There are five levels of inspection:

  • Level One is the most comprehensive and includes a thorough vehicle and paperwork review. It takes about an hour. Only Level One inspection will give you an inspection sticker.
  • Level Two inspections do not require the inspector to get under the vehicle, but other requirements are the same as level one.
  • Level Three is a paperwork inspection.
  • Level Four is the inspection of a particular item like brakes.
  • Level Five is an inspection that takes place at the carrier.


The five most common violation areas are:

1. Brakes out of adjustment
2. Other brake problems
3. Lights
4. Tires and Wheels
5. Cargo Load Securement
FMCSA’s Cargo securement rules.



Tips for surviving a roadside inspection:


  • Be professional and courteous when asked to participate in a roadside inspection.
  • Don’t be afraid to ask questions or share basic information with an inspector. A seemingly innocent comment might be viewed as a red flag by inspectors that further investigation of the driver might be needed.
  • Be aware of the “Out-of-Service” Criteria. It includes brake system, coupling devices, pintle hooks, frame, exhaust system, fuel system, lighting, load securement, steering mechanism, suspension, tires, wheels, rims and hubs, windshield wipers, placarding and logs. Cross check this list when you do your pre-trip.
  • Required documentation
    • CDL
    • Medical Certificate (including any waivers)
    • Log Book
    • Proof of periodic inspection documentation
    • All load-related paperwork including Bill of Lading, Emergency Response Information (For Hazmat shipments)
  • Make sure your log book is current (up to date to the last change of duty status) and neat, inspectors will go through it with a thoroughly during a Level I inspection
  • Brakes and brake adjustment. (A note of caution: Automatic brake adjusters don't always work)
  • Make sure all your lights are working (just before the dusk, stop and do a quick walk around to check all the lights)
  • Tires and Wheels; Bald tires and sidewall damage are an invitation for a thorough inspection.
  • Load Securement:
    Sometimes in Level 1 inspection, with a HAZMAT load on, the inspectors may break the seal, inspect the trailer and cargo from front to back, then replaced the seal with their own.

[Stored entries]
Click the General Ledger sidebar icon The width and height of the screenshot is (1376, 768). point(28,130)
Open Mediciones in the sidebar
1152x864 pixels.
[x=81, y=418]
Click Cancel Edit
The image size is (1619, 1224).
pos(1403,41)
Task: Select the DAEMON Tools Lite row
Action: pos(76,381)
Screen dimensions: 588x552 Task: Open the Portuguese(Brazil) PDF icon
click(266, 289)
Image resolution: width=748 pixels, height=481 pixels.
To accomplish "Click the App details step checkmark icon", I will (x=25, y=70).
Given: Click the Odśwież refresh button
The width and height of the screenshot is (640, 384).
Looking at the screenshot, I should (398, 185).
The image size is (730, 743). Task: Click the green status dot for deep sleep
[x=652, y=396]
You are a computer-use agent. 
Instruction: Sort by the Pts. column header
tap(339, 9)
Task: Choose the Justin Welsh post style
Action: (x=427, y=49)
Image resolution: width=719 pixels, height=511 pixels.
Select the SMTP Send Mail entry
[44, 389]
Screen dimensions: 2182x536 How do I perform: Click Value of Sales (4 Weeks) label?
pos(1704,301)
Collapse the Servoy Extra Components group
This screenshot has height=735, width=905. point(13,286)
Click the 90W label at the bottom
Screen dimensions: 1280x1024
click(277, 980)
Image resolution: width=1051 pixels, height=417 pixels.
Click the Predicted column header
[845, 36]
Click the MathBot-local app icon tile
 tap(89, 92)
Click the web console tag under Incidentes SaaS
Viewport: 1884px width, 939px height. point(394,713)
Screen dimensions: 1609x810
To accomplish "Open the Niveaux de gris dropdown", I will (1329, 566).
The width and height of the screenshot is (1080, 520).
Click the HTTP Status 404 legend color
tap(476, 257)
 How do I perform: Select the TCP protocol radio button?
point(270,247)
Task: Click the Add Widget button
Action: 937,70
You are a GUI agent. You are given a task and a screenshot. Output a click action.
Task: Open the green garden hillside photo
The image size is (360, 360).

§ Exercise details
Please answer these questions from the text on roadside inspections:
1. About how long does a Level One inspection take?
2. Which item is third among the five most common violation areas?
3. What caution does the text give about automatic brake adjusters?

§ Output for this task
1. About an hour.
2. Lights.
3. They don't always work.